# Mendelssohn - String Quintet 1 op.18 (review)



## Merl (Jul 28, 2016)

Mendelssohn's 1st String Quintet was written in 1826, shortly after the completion of the String Octet, when he was just seventeen years old. 6 years later, and dissatisfied with the original minuet second movement, he substituted a slow movement composed in memory of his friend, the violinist Eduard Rietz. The revised version of the quintet was published in Bonn the same year.
The opening movement, Allegro con moto, is in sonata form and is reniniscent of Mozart. With it's rhythmic theme, introduced by the cello, Mendelssohn cleverly develops this theme with some interesting interruptions,as the movement builds a head of steam, without ever getting too disorderly.
The newer 2nd movement Intermezzo, andante sostenuto, is dedicated to Rietz, is warmly nostalgic rather than melancholy and features the violin more extensively (due to Rietz's influence). This is a personal outpouring of music that avoids being too melancholy and maudlin.
The short, 3rd movement, allegro di molto, is as Mendelssohnian as you can get, beginning fugally, as each instrument gets its chance with counterpoint being developed carefully.
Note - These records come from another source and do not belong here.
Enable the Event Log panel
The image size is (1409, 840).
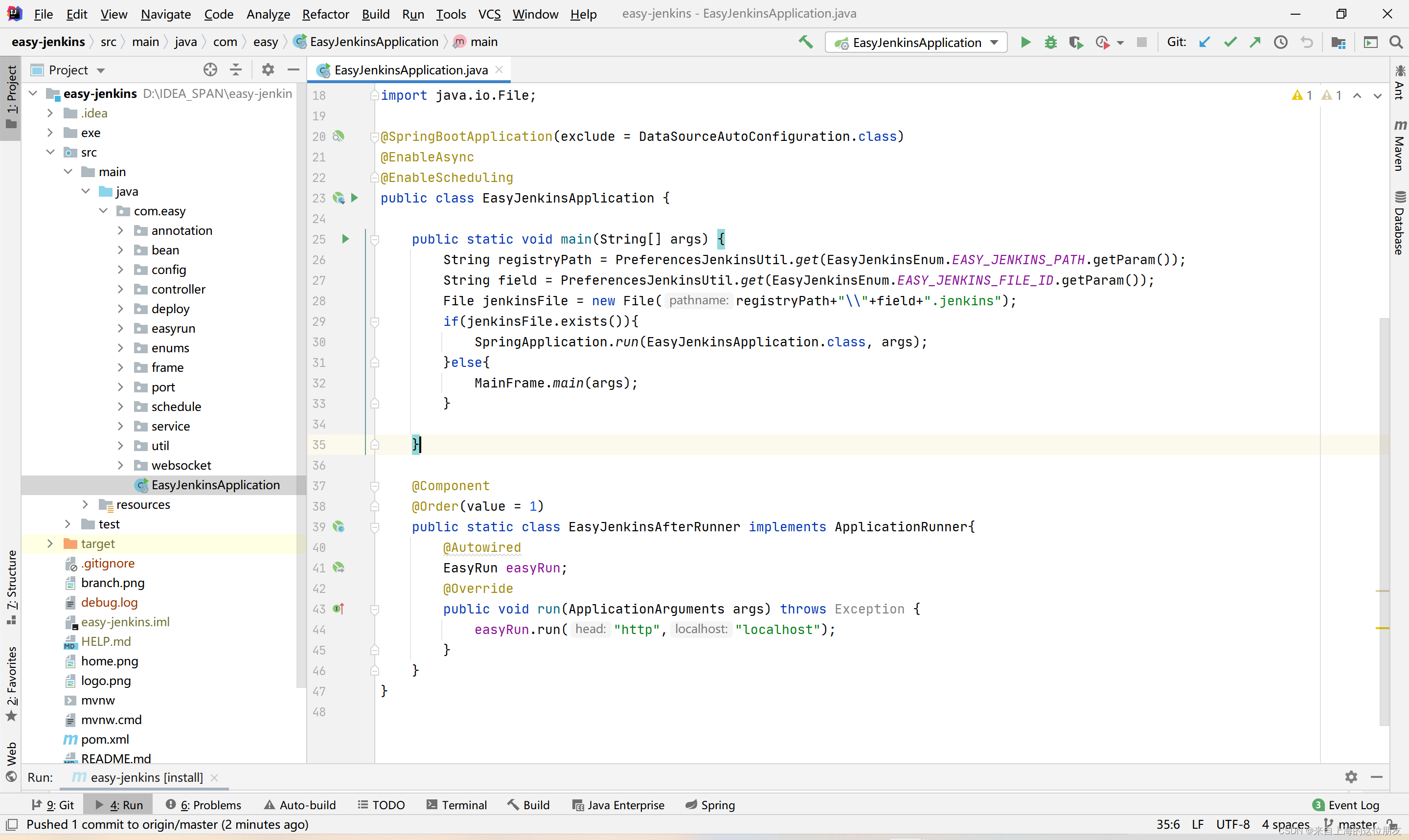(1348, 805)
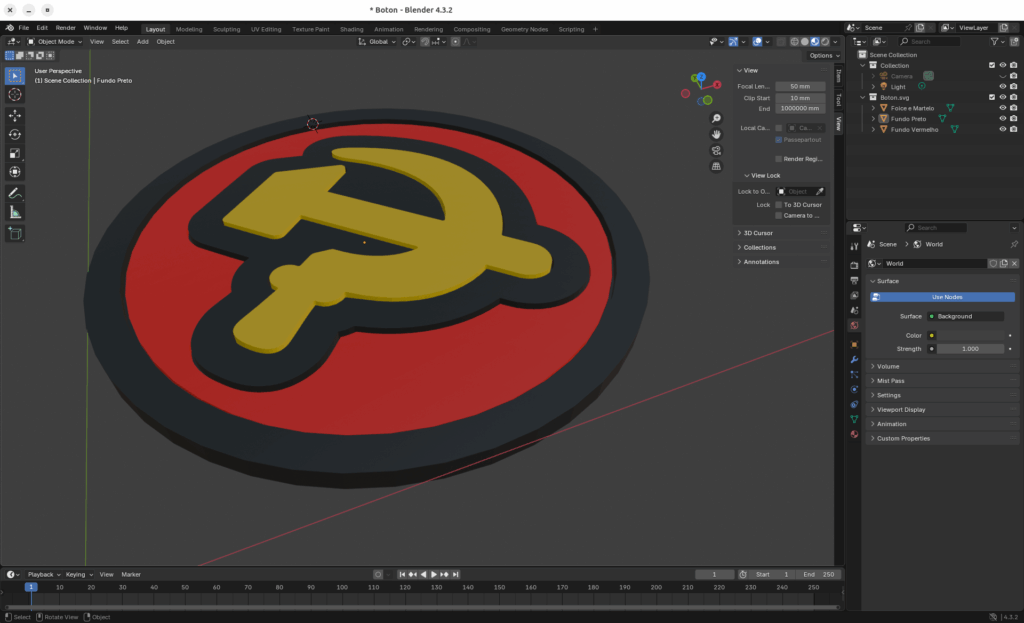Open the viewport Options button
The height and width of the screenshot is (623, 1024).
pyautogui.click(x=822, y=56)
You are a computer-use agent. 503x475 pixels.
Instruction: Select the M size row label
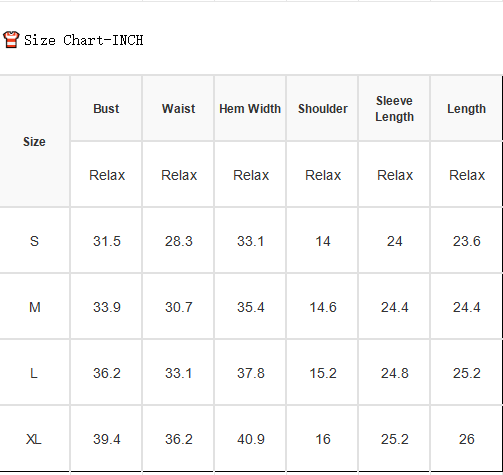pos(35,307)
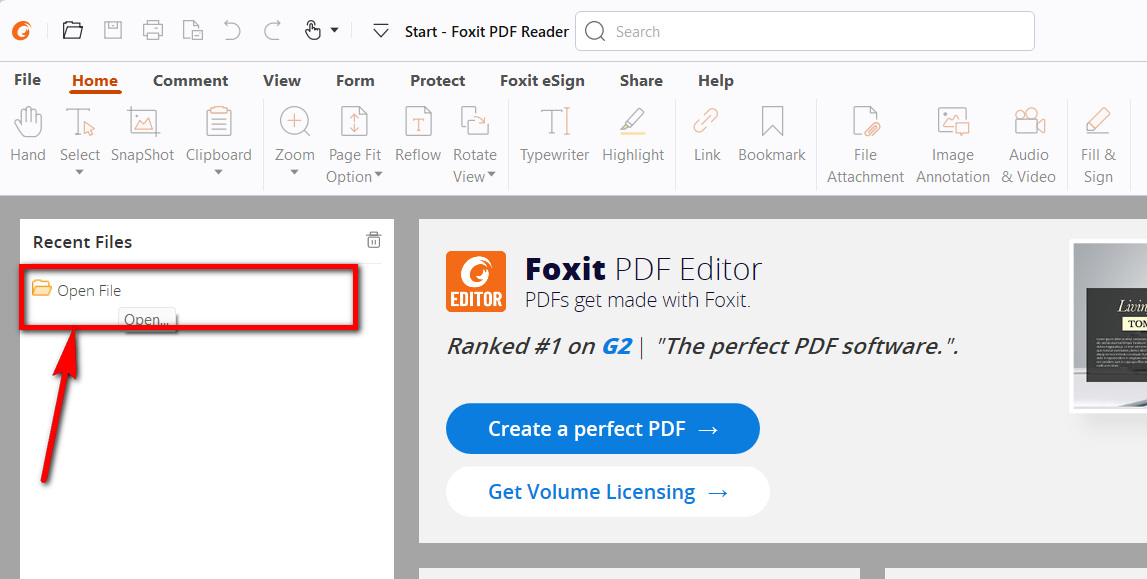Switch to the Comment tab
This screenshot has height=579, width=1147.
[190, 80]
Textures are important here as Mendelssohn uses pizzicato, dynamics and harmonic shifts skillfully in this light, jolly, skipping scherzo. The finale is lively and has a clear sense of direction, its lines decorated with curlicues and bright textures. The first theme skips along, while the second is a tuneful melody extended by the violin. In the development section, Mendelssohn again uses a fugal technique with bold entrances in the five instruments. But the result is far from formal: in fact, the movement feels quite free, an embrace of all he had learned and already made his own.






Impressive

Hausmusik
Heutling-Quartett/Graf
Fine Arts/Rossi
Harrington/Dunham
Matangi/Moergastel
Sharon/Vahle

*Very Impressive

Mendelssohn/Mann *- the BIS recording is bassier and more powerful but some of the inner detail isn't revealed as much as those in the high two lists 
*L'Archibudelli* - much as I love this ensemble's raspier and more wiry HIP tone, and admire their incredibly fluid and perfect playing, it's not at the very top for one reason - a too slow 3rd movement. If you can cope with that then this might be your top pick.
*Mannheimer/Kaliunaite* - probably their most expressive and vibrant performance (and they've had some fine ones over the years). No standout movements just a reading of consistent beauty, strength and intensity.
*Henschel/Glassl* - could have been higher but their briskness works for and against them, eventually, perhaps clouding some finer detail.
*Berliner Streichquintett* - very classy, polished, symphonic and smooth. Exactly what you'd expect from these outstanding musicians steeped in more old-fashioned techniques but make no bones this is quite lovely.
*Zemlinsky/Kluson* - for all its power and intensity the close, bright Praga recording highlights a few of the Zemlinsky's rougher edges a little too much.

*Special

Bartholdy Quintett *- blisteringly quick release but I love that tangibly edgy sound they produce and their opening movement is done better than many. This could move up the list. Love it.
*Leipziger/Buntrock *- I read a rather negative review of this from the Guardian. Obviously the reviewer never listened to recording as this is a beauty. Incredible levels of detail and all done intricately with lots of style and charm. I sometimes wonder if some reviewers actually listen to recording or just rely on their petty biases. Buy with confidence. *
Viotti/Causse *- a stunningly virtuosic recording made all the better by Gérard Caussé's sensitively characterful phrasing and the Viotti raising their game accordingly. Their first two movements are arresting.
*St John et al ([email protected]) -* members of the Pacifica and St. Lawrence quartets are captivating and boisterous on this hugely enjoyable effort. Some of these [email protected] recordings are becoming firm favourites. Deafening applause and whoops end the performance (which may put some off).
*Raphael Ensemble* - sometimes guilty of being a little too polite in other recordings the Raphael are massively at home in this Quintet, put their big-boy pants on and unleash a stellar, stylish, memorable account. If you like the Nash Ensemble's best recording this is up there with them. The Hyperion sound is hugely admirable.

*Top Picks

Mandelring/Teuffel *- the Mandelring's8 Mendelssohn SQ cycle was superb and this is even more convincing. Balances are beautiful, ensemble is immaculate, accenting is persuasive and the recorded sound is admirable. Impossible to fault and the finale is buoyant and absolutely riveting.

*Laredo et al (Music from Marlboro)* - now over 40 years old this (unsurprisingly) slightly more violin-dominated performance is still as alive and captivating as it was when I first heard it. I once spoke to a guy who saw this live and said it was the greatest live chamber performance he'd ever heard. I might not wholly agree but I can understand his train of thought.

*Doric/Ridout *- sometimes some Doric quartet recordings can be a little overly nuanced or fussy but they are utterly angelic here and play classily, aided brilliantly by virtuoso violist Timothy Ridout. Sound and acoustic are stunning and, like the Mandelring, they are propulsive in the finale (some may think a bit heavily so but not me).


----------